(Excerpts from a dataset)

* * * * * * * * *

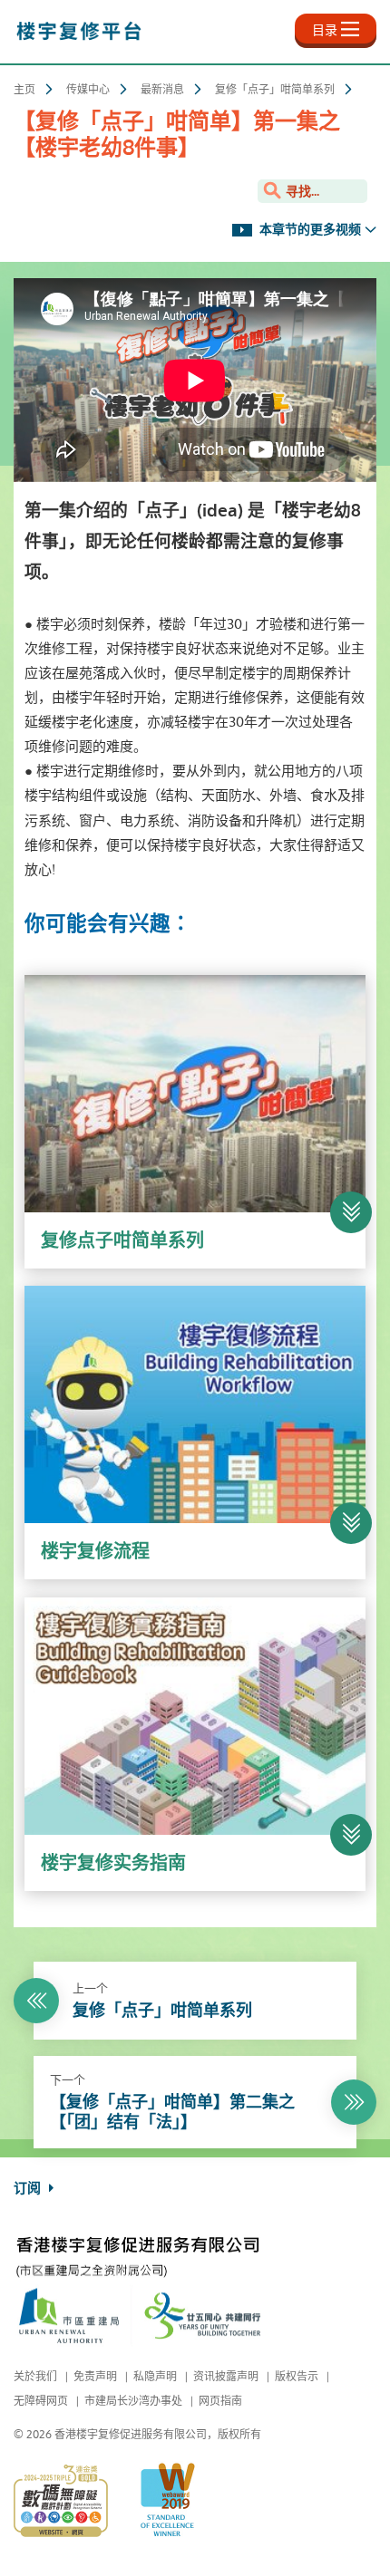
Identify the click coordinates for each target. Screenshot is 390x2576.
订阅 (29, 2188)
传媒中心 (88, 89)
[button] (351, 1212)
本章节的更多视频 (308, 229)
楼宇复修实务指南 (113, 1863)
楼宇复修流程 (95, 1551)
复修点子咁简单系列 (122, 1241)
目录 (324, 30)
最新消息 (162, 89)
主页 (24, 89)
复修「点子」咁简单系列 (275, 89)
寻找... (300, 191)
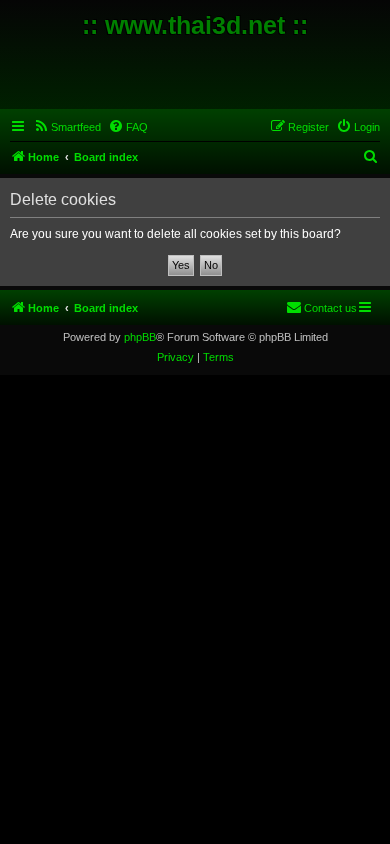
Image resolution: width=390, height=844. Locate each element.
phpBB (140, 337)
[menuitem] (67, 127)
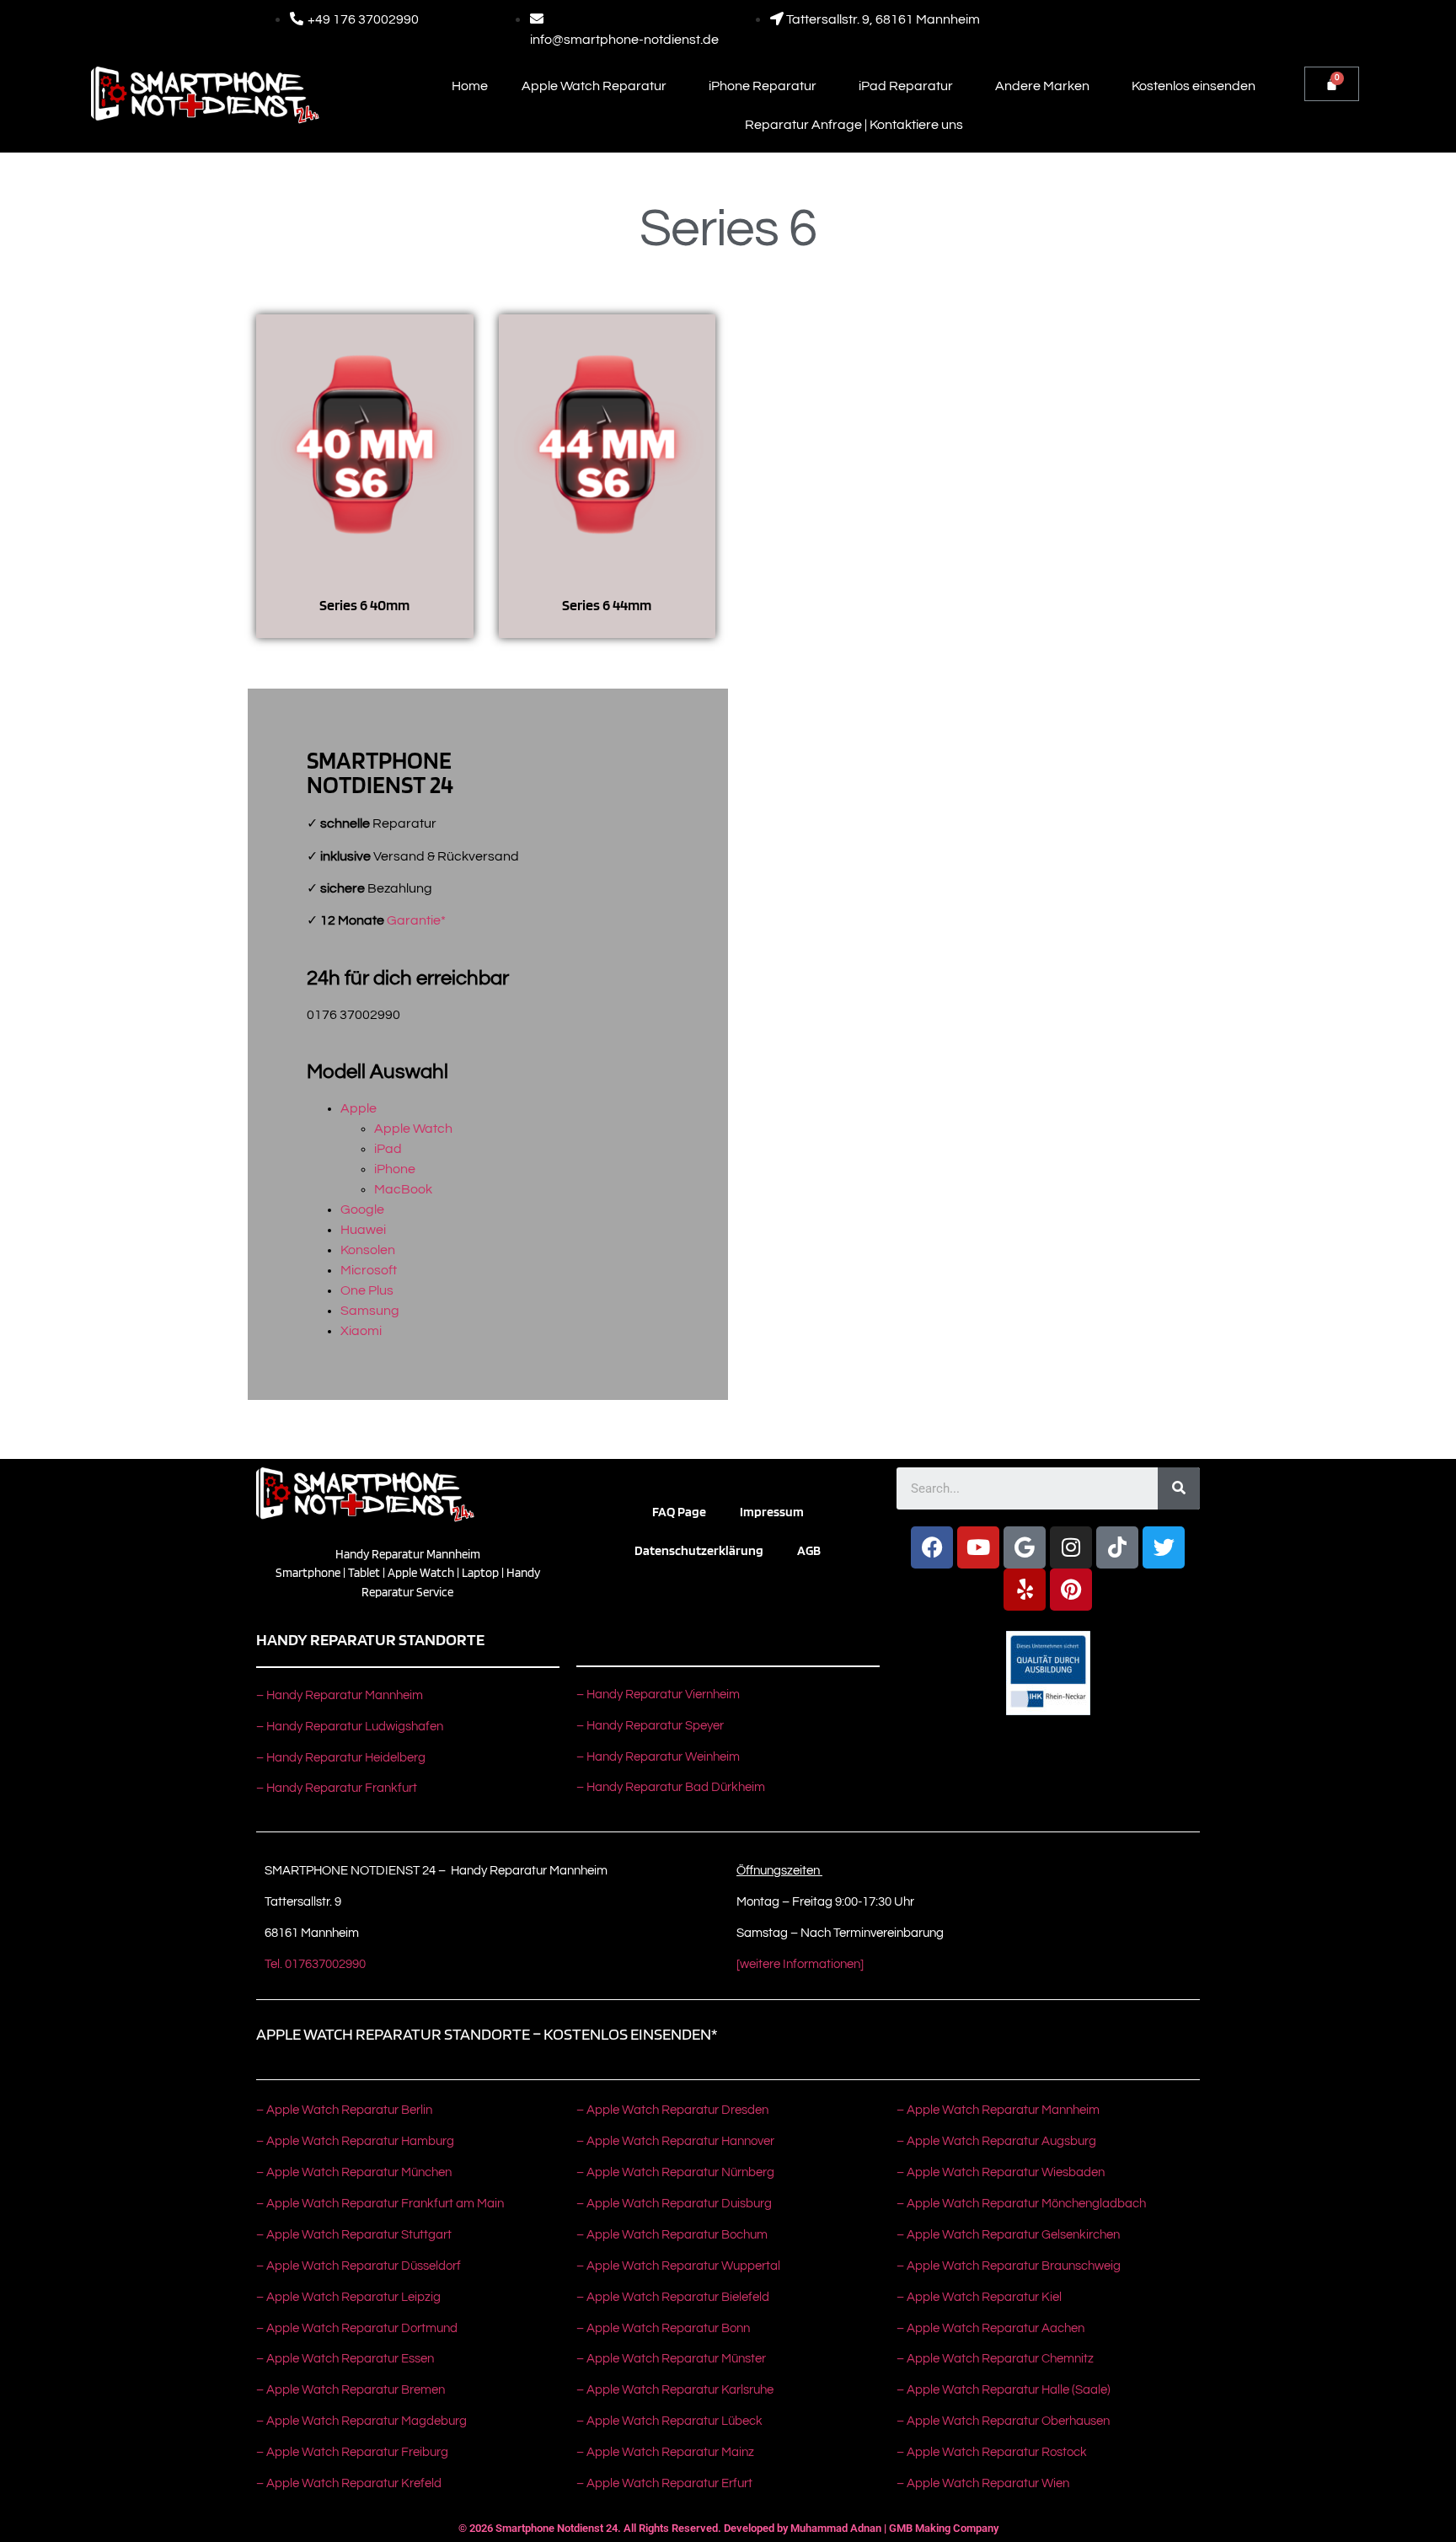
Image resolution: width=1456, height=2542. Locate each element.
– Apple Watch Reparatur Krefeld (349, 2483)
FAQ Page (679, 1512)
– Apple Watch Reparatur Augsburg (996, 2141)
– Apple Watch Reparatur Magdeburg (361, 2421)
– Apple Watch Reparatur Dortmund (357, 2328)
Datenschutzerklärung (698, 1550)
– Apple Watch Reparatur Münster (671, 2358)
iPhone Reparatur (762, 86)
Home (470, 86)
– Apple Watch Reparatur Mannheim (998, 2110)
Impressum (772, 1512)
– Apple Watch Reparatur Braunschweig (1009, 2266)
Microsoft (368, 1270)
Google (362, 1209)
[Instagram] (1071, 1547)
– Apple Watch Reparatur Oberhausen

* * * * * * * * *

* [REQUIRED WORK]: Scan the entries above for the string "height", and copy every line where it turns up.

* [WRITTEN SOLUTION]:
Image resolution: width=390, height=844. Locate each element.
Image resolution: width=1456, height=2542. Locate each element.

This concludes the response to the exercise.